Zahra Alimoradzadeh: Asymptotic Analysis and Comparison of Model-Based and Model-Free Methods for the Linear Quadratic Regulator
Master Thesis presentation
Tid: To 2025-12-11 kl 08.30 - 09.30
Plats: Cramérrummet (mötesrum 12), Albano, Hus 1, Vån 3
Respondent: Zahra Alimoradzadeh
Handledare: Yishao Zhou (SU)
Abstract:
This thesis studies the asymptotic sample efficiency of model-based and model-free reinforcement learning algorithms in the Linear Quadratic Regulator (LQR) setting. We focus on the problem of policy evaluation under a fixed linear controller, where the value function is quadratic and characterized by the unique solution P* of a discrete-time Lyapunov equation.
Two estimators of P* are analyzed:
- A model-based plug-in estimator, which estimates the closed-loop dynamics via regularized least squares and substitutes the estimate into the Lyapunov operator, and
- A model-free estimator based on Least-Squares Temporal Difference (LSTD) learning, which directly estimates the quadratic value function from trajectory data.

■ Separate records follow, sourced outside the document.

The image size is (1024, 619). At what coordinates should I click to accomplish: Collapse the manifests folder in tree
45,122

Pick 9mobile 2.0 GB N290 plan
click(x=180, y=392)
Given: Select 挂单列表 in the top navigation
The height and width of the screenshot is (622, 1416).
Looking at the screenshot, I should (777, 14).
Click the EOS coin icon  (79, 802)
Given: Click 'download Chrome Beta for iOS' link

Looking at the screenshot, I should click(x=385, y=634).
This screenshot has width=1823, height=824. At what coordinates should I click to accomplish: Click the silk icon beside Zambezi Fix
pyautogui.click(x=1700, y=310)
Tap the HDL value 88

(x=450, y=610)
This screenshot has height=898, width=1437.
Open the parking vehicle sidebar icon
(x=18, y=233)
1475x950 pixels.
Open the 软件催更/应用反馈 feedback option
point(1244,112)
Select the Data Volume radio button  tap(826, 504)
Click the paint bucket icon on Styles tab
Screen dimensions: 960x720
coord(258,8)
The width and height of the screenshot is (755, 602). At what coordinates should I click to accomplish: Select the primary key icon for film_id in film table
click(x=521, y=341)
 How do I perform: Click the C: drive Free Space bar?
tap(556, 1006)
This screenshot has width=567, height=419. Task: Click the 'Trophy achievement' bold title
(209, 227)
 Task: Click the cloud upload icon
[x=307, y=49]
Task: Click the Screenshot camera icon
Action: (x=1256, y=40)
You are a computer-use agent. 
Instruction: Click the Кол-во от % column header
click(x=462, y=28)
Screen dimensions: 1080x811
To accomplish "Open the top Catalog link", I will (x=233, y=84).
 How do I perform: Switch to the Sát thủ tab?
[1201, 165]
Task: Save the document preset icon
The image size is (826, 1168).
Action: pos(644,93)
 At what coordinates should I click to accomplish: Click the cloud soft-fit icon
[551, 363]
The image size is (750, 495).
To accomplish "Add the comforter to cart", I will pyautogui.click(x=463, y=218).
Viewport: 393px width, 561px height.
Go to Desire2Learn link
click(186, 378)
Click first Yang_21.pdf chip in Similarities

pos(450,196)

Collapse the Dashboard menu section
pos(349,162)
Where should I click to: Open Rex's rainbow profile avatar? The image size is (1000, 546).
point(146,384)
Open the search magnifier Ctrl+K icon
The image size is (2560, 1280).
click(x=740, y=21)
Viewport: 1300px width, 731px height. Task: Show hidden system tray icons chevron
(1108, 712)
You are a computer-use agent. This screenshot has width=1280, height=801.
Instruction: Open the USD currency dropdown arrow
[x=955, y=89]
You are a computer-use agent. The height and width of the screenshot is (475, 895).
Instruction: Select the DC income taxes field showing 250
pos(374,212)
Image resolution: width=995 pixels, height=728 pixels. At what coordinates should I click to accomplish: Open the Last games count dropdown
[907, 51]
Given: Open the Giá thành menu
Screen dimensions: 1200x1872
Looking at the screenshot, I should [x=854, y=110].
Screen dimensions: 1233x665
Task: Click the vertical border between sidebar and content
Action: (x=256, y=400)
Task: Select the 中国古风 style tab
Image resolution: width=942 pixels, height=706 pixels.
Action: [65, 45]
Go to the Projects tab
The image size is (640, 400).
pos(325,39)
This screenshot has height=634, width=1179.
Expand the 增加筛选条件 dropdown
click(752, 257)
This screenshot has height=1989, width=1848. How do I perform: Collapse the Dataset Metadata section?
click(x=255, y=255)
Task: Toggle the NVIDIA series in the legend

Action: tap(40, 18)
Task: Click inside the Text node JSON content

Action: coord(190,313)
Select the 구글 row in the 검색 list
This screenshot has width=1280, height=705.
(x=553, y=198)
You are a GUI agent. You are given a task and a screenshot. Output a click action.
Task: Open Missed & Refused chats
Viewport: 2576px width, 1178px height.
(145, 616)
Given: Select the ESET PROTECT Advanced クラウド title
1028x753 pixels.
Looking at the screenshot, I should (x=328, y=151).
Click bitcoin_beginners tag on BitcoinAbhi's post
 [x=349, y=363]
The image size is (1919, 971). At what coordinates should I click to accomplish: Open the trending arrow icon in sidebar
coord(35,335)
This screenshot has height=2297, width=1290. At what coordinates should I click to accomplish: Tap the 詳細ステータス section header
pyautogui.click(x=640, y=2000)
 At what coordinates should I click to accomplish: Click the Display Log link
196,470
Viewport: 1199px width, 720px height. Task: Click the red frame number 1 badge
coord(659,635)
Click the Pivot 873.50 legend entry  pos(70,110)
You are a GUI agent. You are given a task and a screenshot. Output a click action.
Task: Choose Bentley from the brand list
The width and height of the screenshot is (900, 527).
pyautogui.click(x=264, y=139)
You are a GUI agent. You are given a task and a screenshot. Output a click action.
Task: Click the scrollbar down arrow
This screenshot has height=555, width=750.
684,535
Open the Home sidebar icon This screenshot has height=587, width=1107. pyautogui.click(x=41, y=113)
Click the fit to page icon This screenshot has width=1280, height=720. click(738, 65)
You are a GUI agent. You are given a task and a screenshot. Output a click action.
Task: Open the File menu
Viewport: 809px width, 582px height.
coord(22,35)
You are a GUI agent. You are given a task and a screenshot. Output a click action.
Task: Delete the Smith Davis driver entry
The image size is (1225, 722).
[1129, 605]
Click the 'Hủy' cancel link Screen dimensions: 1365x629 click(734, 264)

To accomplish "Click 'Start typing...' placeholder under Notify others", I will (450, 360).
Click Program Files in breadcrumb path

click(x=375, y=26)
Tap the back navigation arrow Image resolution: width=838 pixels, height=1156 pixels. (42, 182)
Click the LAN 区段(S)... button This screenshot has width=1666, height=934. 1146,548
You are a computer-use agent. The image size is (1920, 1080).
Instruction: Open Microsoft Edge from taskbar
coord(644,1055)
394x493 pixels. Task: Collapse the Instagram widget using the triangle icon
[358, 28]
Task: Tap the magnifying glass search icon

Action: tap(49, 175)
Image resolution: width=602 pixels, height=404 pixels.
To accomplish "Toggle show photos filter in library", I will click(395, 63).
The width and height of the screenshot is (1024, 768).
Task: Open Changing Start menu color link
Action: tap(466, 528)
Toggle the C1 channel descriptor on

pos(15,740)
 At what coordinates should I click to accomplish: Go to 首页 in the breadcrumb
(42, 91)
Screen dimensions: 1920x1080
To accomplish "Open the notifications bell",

We analyze policy evaluation in infinite-horizon LQR under a fixed stabilizing controller, comparing a model-based plug-in estimator of the Lyapunov solution with a model-free LSTD estimator. Using Markov chain Central Limit Theorems (CLTs), the Delta Method, and uniform integrability, we establish that the model-based estimator attains strictly smaller asymptotic risk than LSTD.